Hace unos días, noches más bien, dejé mis escritos para contemplar la película Omagh. No tengo costumbre de hacer comentarios técnicos acerca del séptimo arte. Más bien, por deformación profesional y por seguir haciendo honor al titulo de este blog, son las ideas, el conocimiento que puede aportar, las reflexiones que me provoca, lo que me interesa. En este caso, insertos en nuestro país en el famoso proceso de paz, no pude menos de comparar el (insoluble) problema que plantea el film con lo que puede suceder entre nosotros. A pesar de que ninguna situación es idéntica a otra, sólo porque existen algunas muy similares, podemos aplicar ideas generales a muchas de ellas: de otro modo no podría haber ciencia ni reflexión acerca de asunto alguno.
Plantea la película, como es sabido, el atentado del ”Ira Auténtico” en pleno proceso de paz y la desesperación de las familias que ven cómo nadie hace nada por encontrar, encerrar, juzgar y castigar a los asesinos. Porque hacerlo supondría mayores dificultades para esa paz tan deseada durante decenios. ¿No sucedió cosa parecida en nuestra transición cuando se renunció al castigo de los antiguos colaboradores de la dictadura y sus matanzas? ¿No se decidió el olvido para no caer en una nueva guerra civil, que hubiera sido más desastrosa que cualquier otra alternativa? ¿No esperamos dramas similares en España ante la situación de Euskadi? ¿Acaso las asociaciones de víctimas del terrorismo no temen ver paseando tranquilamente a los asesinos de sus allegados por las mimas calles por donde llevan años arrastrando su dolor? ¿No será así a cambio de acallar para siempre las pistolas y metralletas y no aumentar el número de las víctimas?
¿Víctimas inocentes o víctimas culpables?
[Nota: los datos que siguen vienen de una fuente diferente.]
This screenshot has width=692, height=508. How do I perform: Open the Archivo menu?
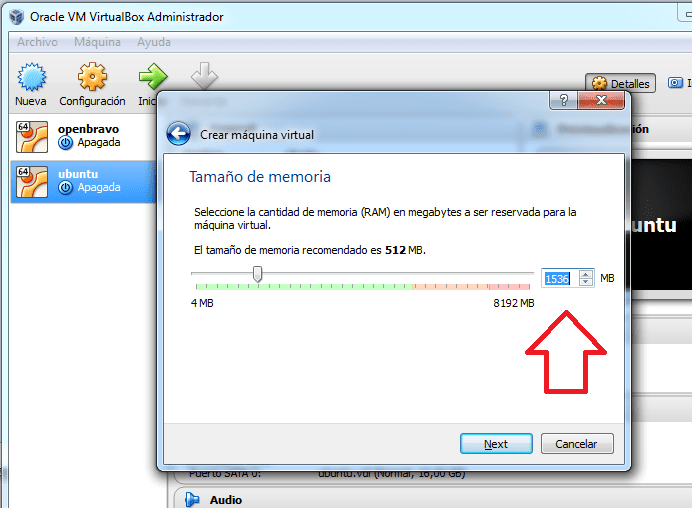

Acaso pueda servirnos de algo la teoría que sobre el cristianismo elaboró ya hace años Renée Girard. Defiende este que, antes del drama de la crucifixión de Cristo, toda sociedad mítica había considerado a las víctimas culpables y, por tanto, merecedoras del castigo impuesto. Postura que hemos vivido durante años al escuchar, tras un atentado, que la víctima “algo habrá hecho” para merecer tan definitivo castigo. Plantea, por el contrario, que el cristianismo introduce la decisiva novedad de la víctima inocente. Idea que, a pesar de la milenaria herencia cristiana del País Vasco, no parece haya abundado mucho en los años de la violencia etarra. Como, por otro lado, tampoco en la “católica” España del franquismo.
Sea lo que sea, en tiempos de pensamiento arreligioso, lo único claro es que las víctimas lo son, en muchos casos -como sucedía en la película que nos produce estas reflexiones- por mala suerte, por estar en el lugar equivocado, en el momento equivocado. “Daños colaterales”, se diría en el lenguaje cínico de nuestra época, daños inevitables para acabar con el verdadero culpable que, en la mayor parte de las ocasiones, no sufre ningún daño. ¿Ejemplos? ¿Cuántos afganos han muerto mientras Bin Laden parece seguir viviendo en sus refugios? ¿Cuántos iraquíes mientras Sadam se eterniza en los juzgados? ¿Cuántas víctimas inocentes fueron asesinadas en la guerra civil sin alcanzar jamás a Franco, cuántas sin rozar apenas la piel del comunismo realmente existente en aquellos años? ¿Cuántas en nuestra tierra sin que España y Francia hayan cedido un ápice ante las pretensiones de ETA?